DATA LISTING
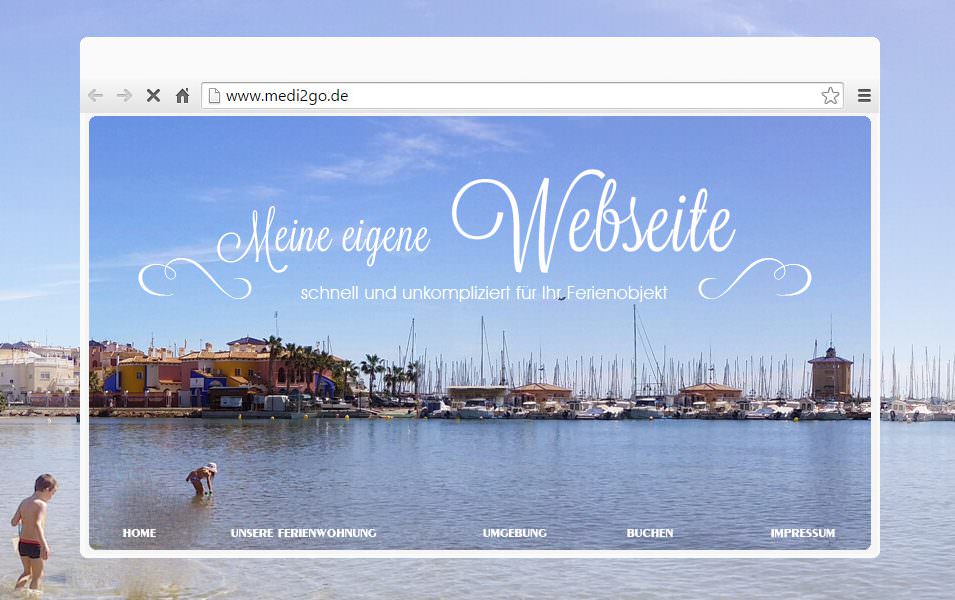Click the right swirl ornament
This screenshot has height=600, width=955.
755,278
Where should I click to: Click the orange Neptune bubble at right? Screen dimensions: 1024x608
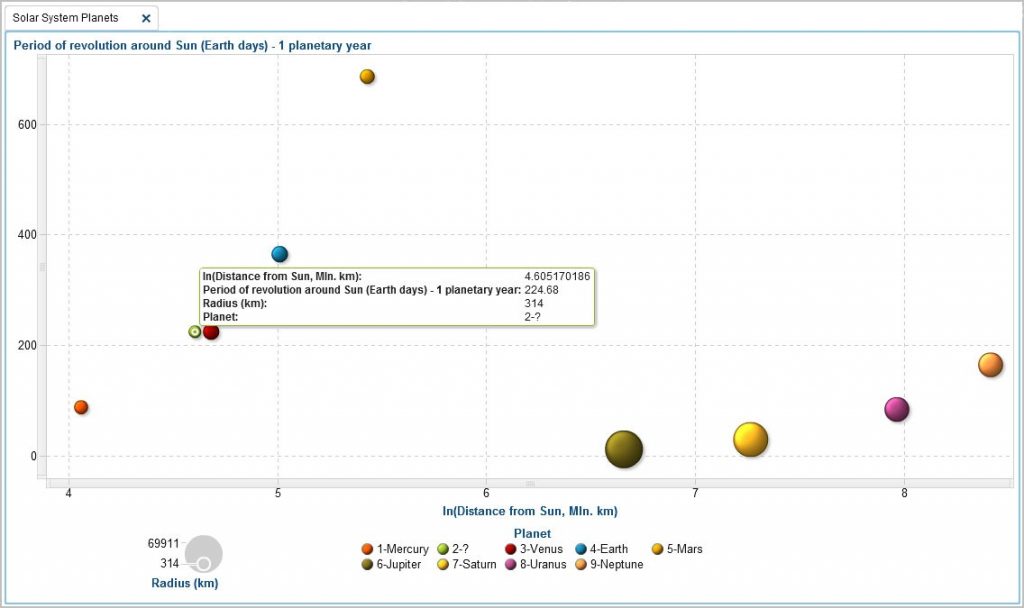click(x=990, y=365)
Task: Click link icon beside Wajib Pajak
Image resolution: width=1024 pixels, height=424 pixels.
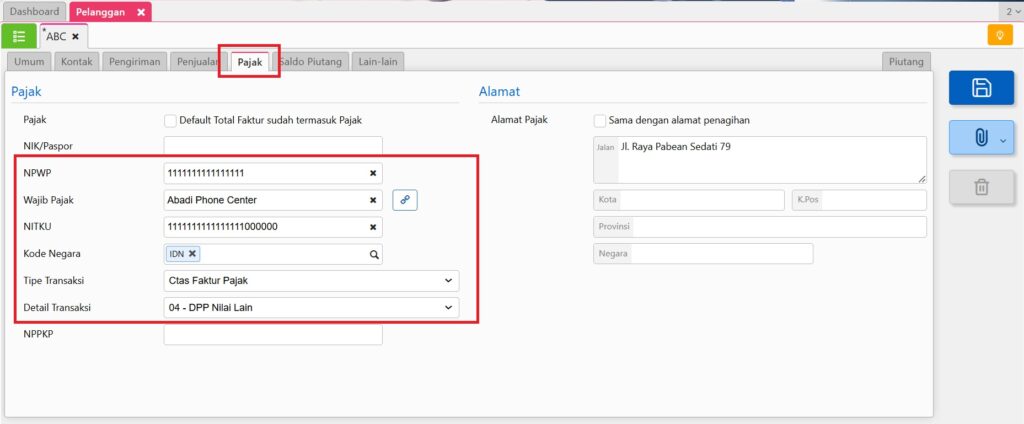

WHAT YOU SHOULD DO
Can you arrange the lines above as a numbered list, skipping any blank ones? Leave the pictures out of your answer.

FULL RESPONSE
1. Click the right swirl ornament
2. This screenshot has height=600, width=955.
3. 755,278
4. Where should I click to: Click the orange Neptune bubble at right? Screen dimensions: 1024x608
5. click(x=990, y=365)
6. Task: Click link icon beside Wajib Pajak
7. Image resolution: width=1024 pixels, height=424 pixels.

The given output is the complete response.